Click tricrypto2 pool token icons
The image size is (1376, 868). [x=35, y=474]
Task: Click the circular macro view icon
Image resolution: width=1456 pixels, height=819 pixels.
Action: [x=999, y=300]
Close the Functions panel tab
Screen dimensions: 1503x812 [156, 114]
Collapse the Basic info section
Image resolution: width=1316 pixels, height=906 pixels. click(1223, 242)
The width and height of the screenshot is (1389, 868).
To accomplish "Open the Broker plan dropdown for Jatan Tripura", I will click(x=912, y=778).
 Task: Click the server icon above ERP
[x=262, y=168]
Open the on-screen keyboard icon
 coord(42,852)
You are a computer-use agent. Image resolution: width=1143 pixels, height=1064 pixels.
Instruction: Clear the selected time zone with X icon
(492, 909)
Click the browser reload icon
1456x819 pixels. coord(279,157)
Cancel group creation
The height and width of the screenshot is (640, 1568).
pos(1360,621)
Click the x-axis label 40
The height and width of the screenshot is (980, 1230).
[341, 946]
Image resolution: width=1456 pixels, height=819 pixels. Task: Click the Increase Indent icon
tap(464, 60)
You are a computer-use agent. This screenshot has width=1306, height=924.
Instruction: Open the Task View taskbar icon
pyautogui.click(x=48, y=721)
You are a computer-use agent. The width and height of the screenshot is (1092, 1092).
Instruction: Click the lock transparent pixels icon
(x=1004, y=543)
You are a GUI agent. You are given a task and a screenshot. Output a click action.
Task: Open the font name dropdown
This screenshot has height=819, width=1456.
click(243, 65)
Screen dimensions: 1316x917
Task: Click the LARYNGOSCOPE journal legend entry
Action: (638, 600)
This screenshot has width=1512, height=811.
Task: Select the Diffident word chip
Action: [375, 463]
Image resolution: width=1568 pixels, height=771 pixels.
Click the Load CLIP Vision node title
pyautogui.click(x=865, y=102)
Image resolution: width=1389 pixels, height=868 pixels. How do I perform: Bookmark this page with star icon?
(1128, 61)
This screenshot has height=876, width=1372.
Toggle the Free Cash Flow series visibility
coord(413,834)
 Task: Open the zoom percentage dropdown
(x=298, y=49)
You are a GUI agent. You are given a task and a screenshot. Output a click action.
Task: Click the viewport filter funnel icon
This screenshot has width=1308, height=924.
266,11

-- -- --

EXERCISE DIRECTIONS ::
Find the word "computer" in the entries. Copy each line that holds it.

SOLUTION TO THE EXERCISE ::
You are a computer-use agent. Image resolution: width=1143 pixels, height=1064 pixels.
You are a computer-use agent. This screenshot has width=1306, height=924.
You are a computer-use agent. The width and height of the screenshot is (1092, 1092).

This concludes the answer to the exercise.